-------- Data excerpts

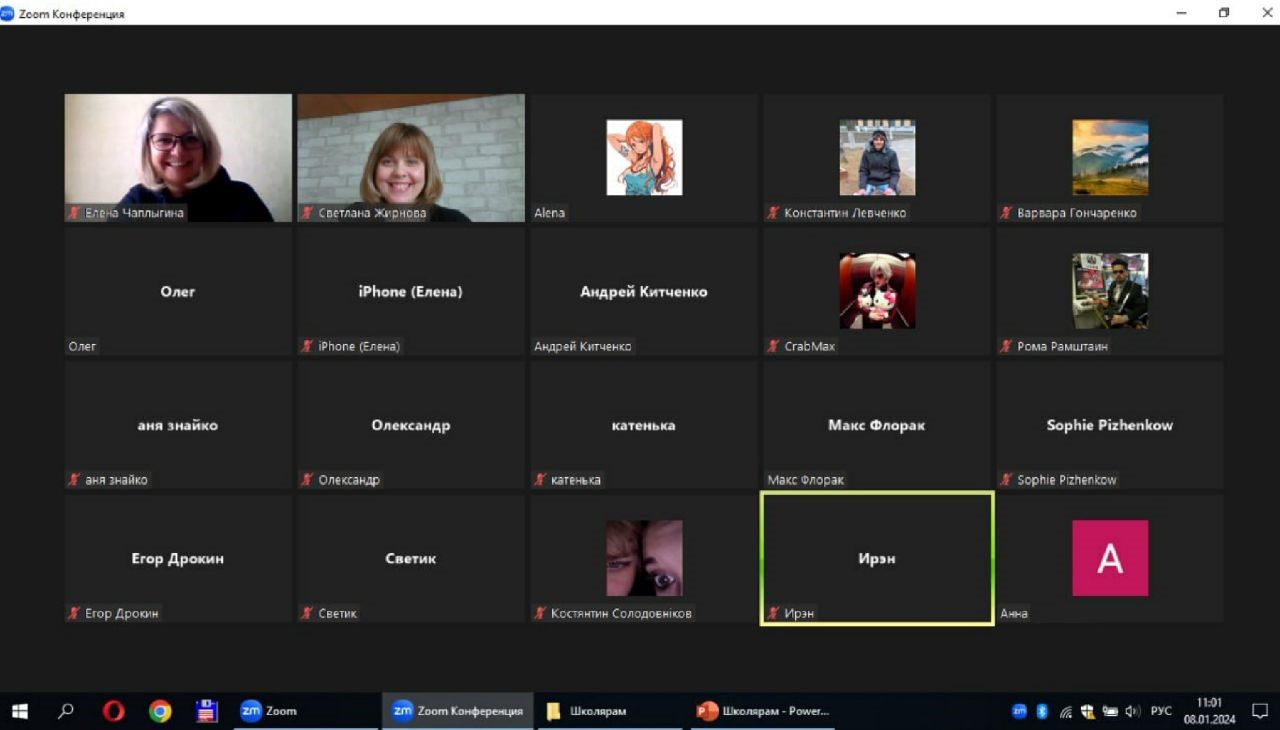Image resolution: width=1280 pixels, height=730 pixels.
Task: Open the Opera browser from taskbar
Action: 113,711
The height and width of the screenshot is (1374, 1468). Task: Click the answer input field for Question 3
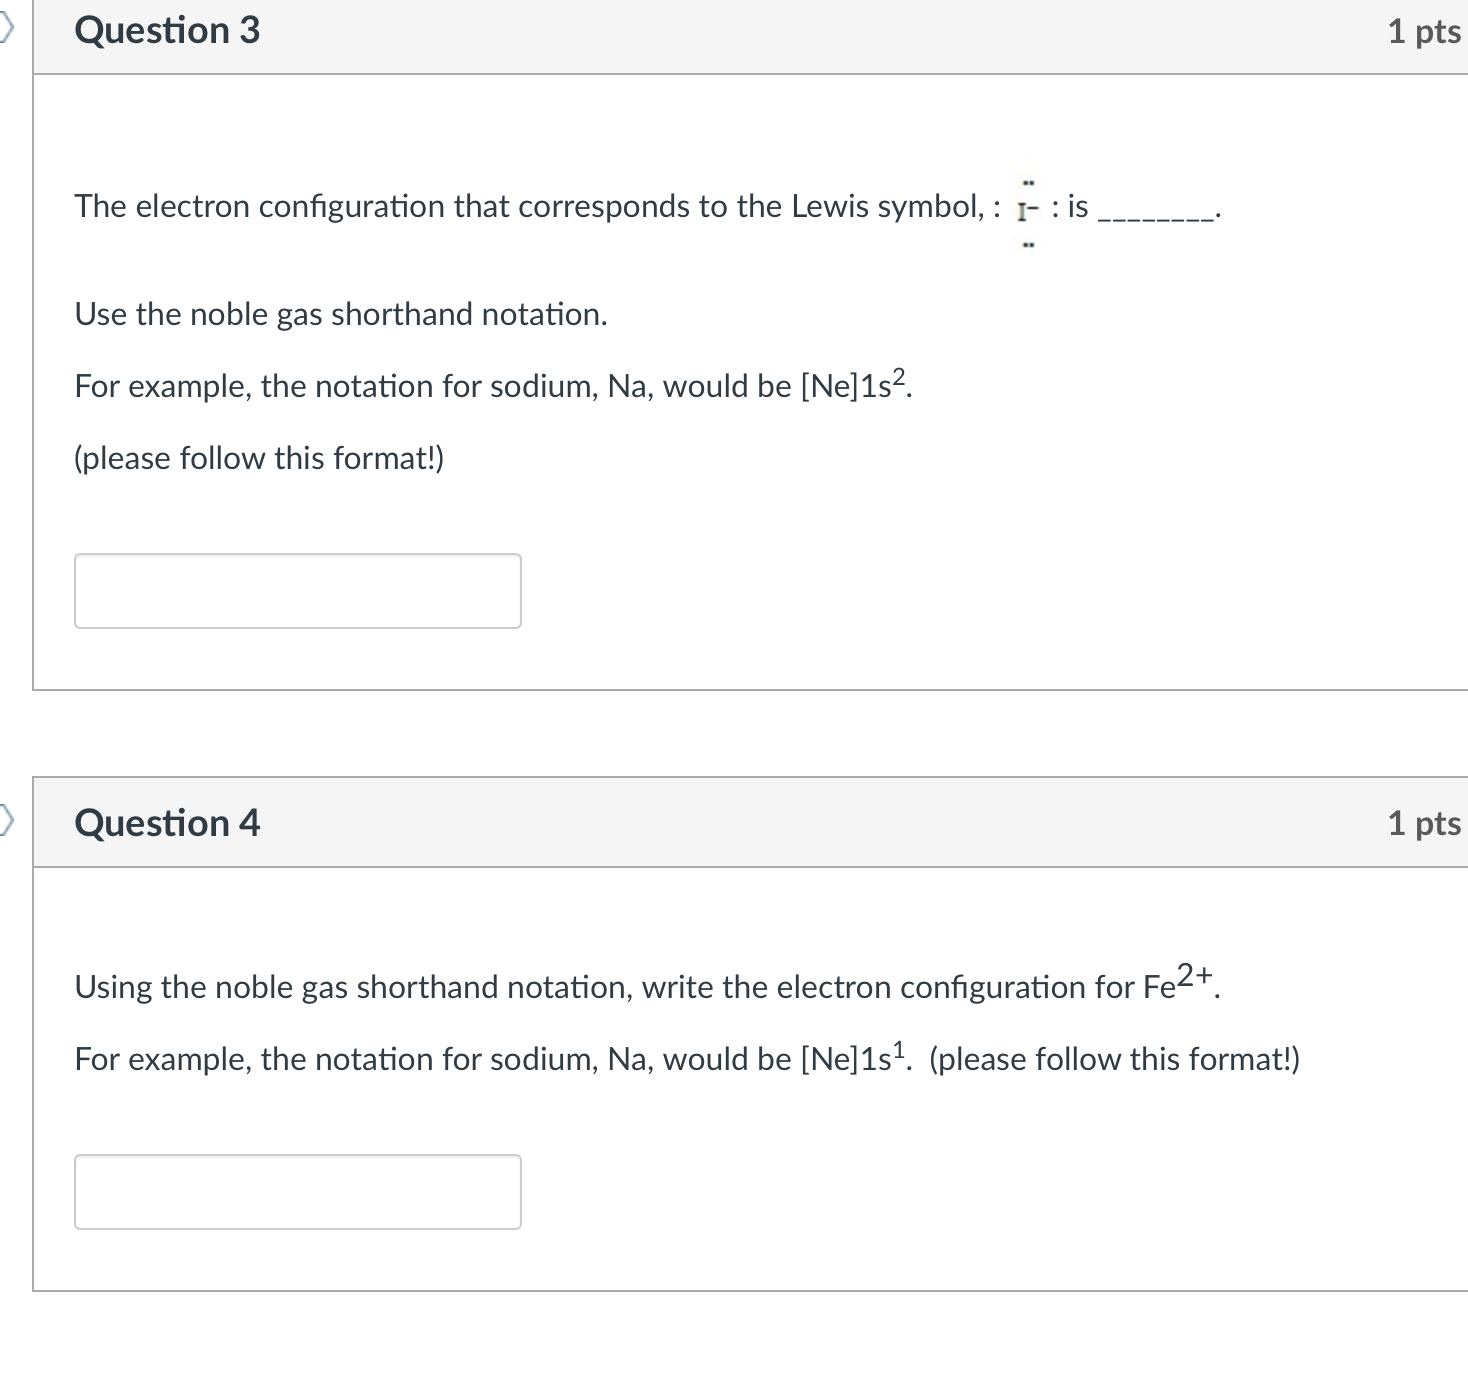click(x=297, y=590)
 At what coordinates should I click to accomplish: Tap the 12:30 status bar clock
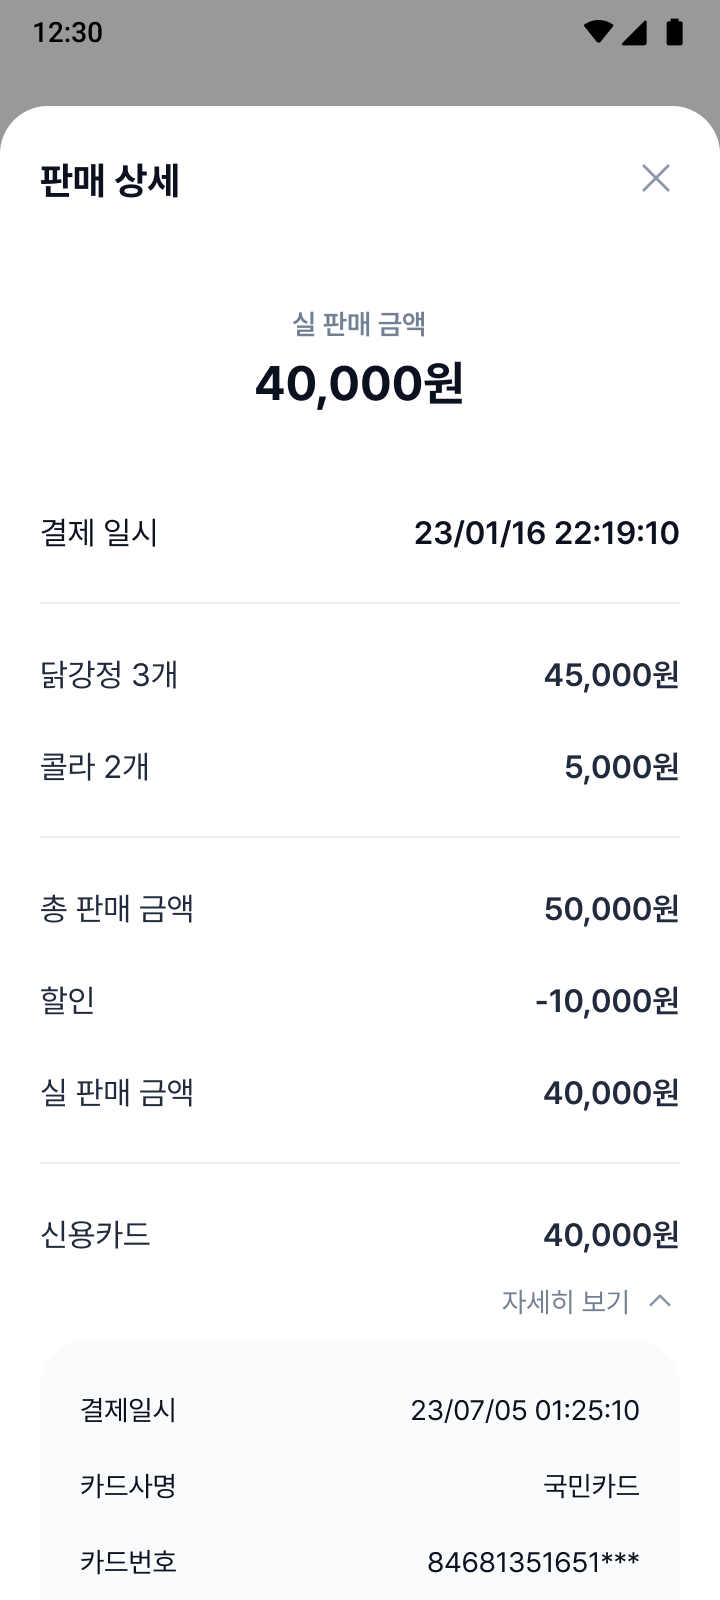pyautogui.click(x=68, y=32)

----------------

- [Directions for this task]
Set down exactly, and only, the lines from the one holding "At what coordinates" to the end of the records above, leaving every picture out.

- [Final answer]
 At what coordinates should I click to accomplish: Tap the 12:30 status bar clock
pyautogui.click(x=68, y=32)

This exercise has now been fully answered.